Graduate Journal aspeers Calls for Papers on "American Health" by 12 Oct 2014
Call for Papers Date:
From the health checks on Ellis Island to long-standing and recently increasing debates about the (un-)Americanness of different models of health care to Michelle Obama's "Let's Move!" campaign aimed at improving the health of Americans, public discourse in the US has continually connected notions of health to notions of Americanness and has negotiated one via the other. Moreover, a culturally relevant, broad, metaphorical usage of health is evidenced in the omnipresence of such phrases as "the health of the nation," "crime epidemic," and even "Bieber fever." Not surprisingly, the topic of "American Health," broadly conceived, has garnered significant attention among scholars in a variety of disciplines.
aspeers will, therefore, dedicate the topical section of its eighth annual issue to "American Health." The journal seeks to further explore the topic and the manifold scholarly opportunities and interpretative potentials it offers for MA-level American studies in Europe. With a host of disciplines--ranging from political science and history to medicine, legal studies, cultural studies, and beyond--devoting scholarship to this topic, we welcome papers from the various fields, methodologies, and approaches American studies draws upon as well as inter- and transdisciplinary submissions. The following thematic clusters, then, might spark but do not delimit ideas for possible submissions:
* health, medicine, and capitalism: body optimization, the health risks of poverty, the commodification of reproduction, etc.

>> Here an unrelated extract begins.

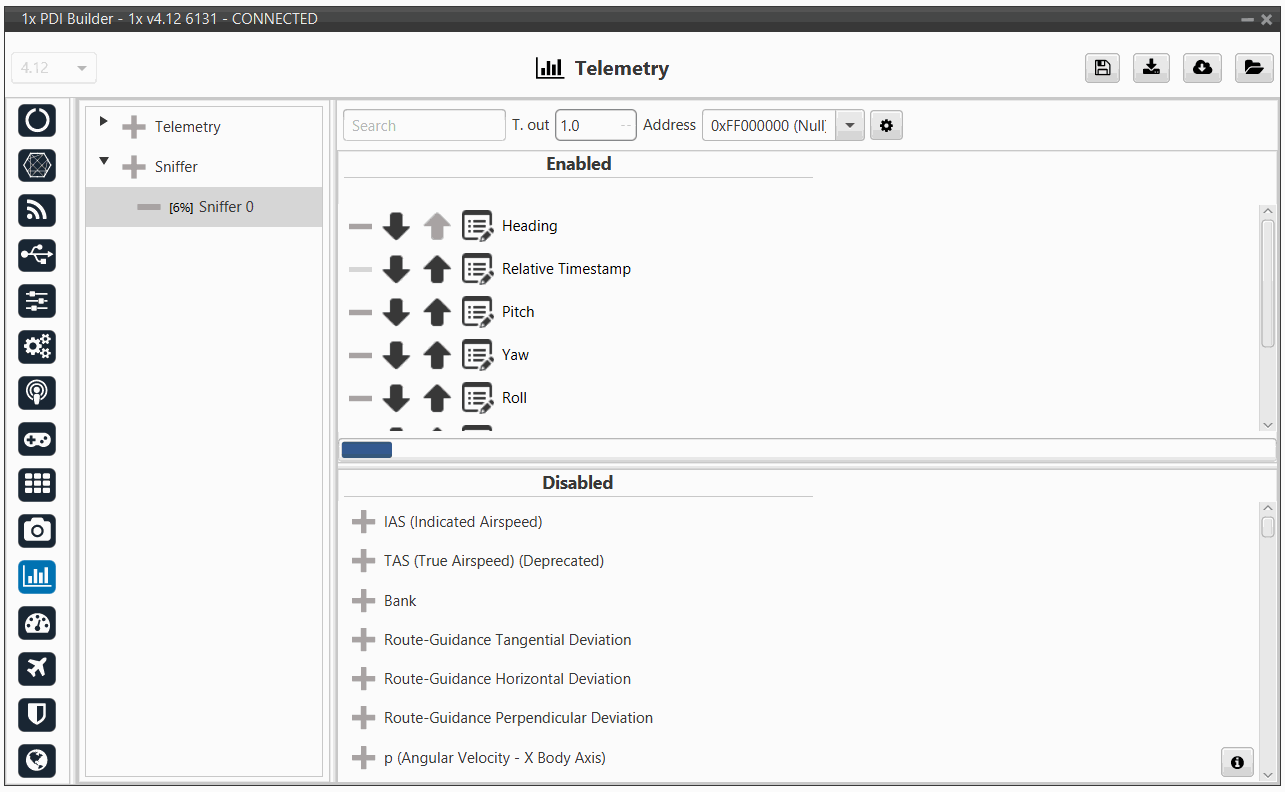Open edit settings icon for Pitch
Image resolution: width=1285 pixels, height=792 pixels.
[477, 312]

* the normative power of "healthy": fat shaming, the impact of the APA's Diagnostic and Statistical Manual of Mental Disorders (DSM), the legalization of medical marijuana, etc.
* negotiations of injury, disease, and health in literature, movies, TV, music, art, etc.

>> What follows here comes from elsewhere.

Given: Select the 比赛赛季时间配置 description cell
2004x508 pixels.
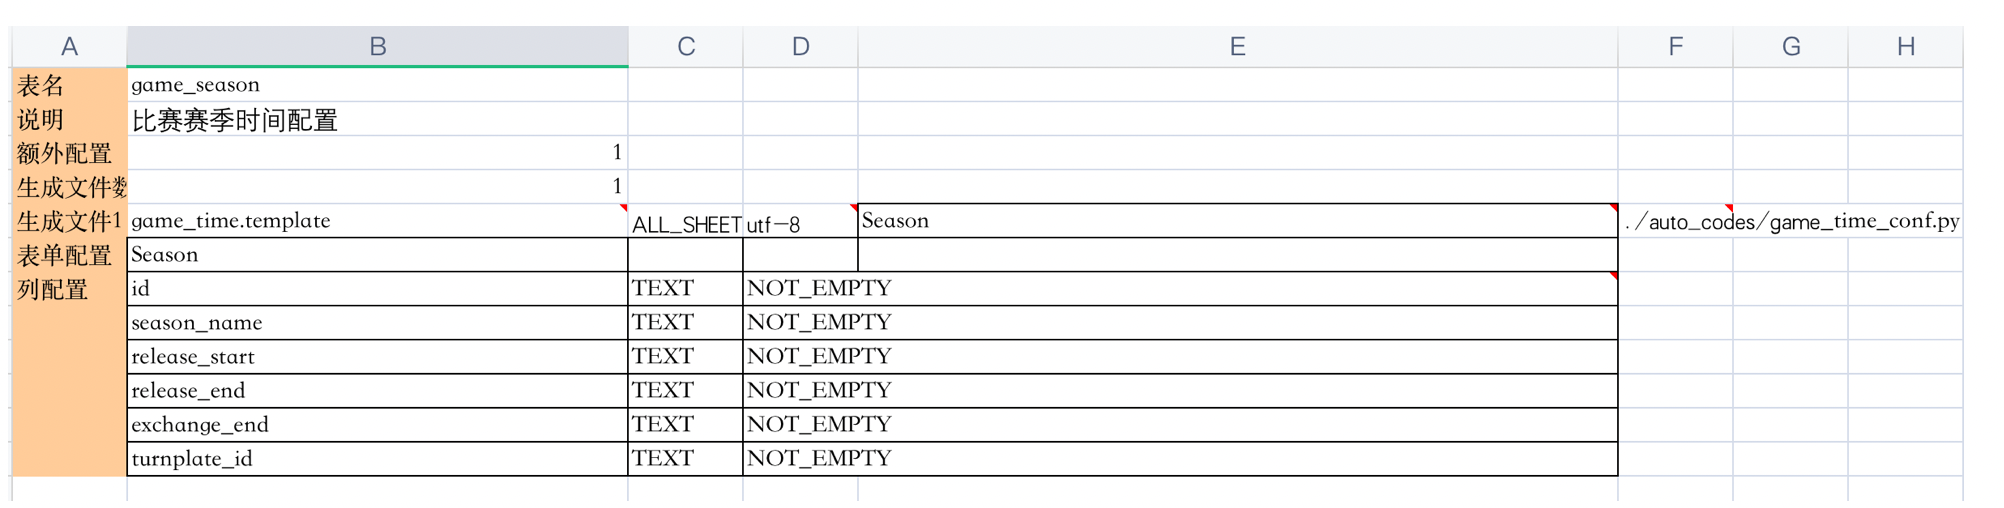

* the politics and legalities of health: the Hobby Lobby case, social security, biological warfare, etc.
* health intersecting with other categories of difference like race, gender, class, sexuality, ability, age, etc.
* the history of health in the US: female hysteria in the nineteenth century, food safety, the evolution of health institutions, etc.
* the language of health: metaphors and rhetorics of health and disease in political debates, religious texts, ecological discourses, etc.
aspeers, the first and currently only graduate-level peer-reviewed journal of European American studies, encourages fellow MA students from all fields to reflect on the diverse aspects and implications of health in American culture. We welcome term papers, excerpts from theses, or papers specifically written for the eighth issue of aspeers by 12 October 2014. If you are seeking to publish work beyond this topic, please refer to our general call for papers. At www.aspeers.com/2015 you can find additional information as well as our submission guidelines.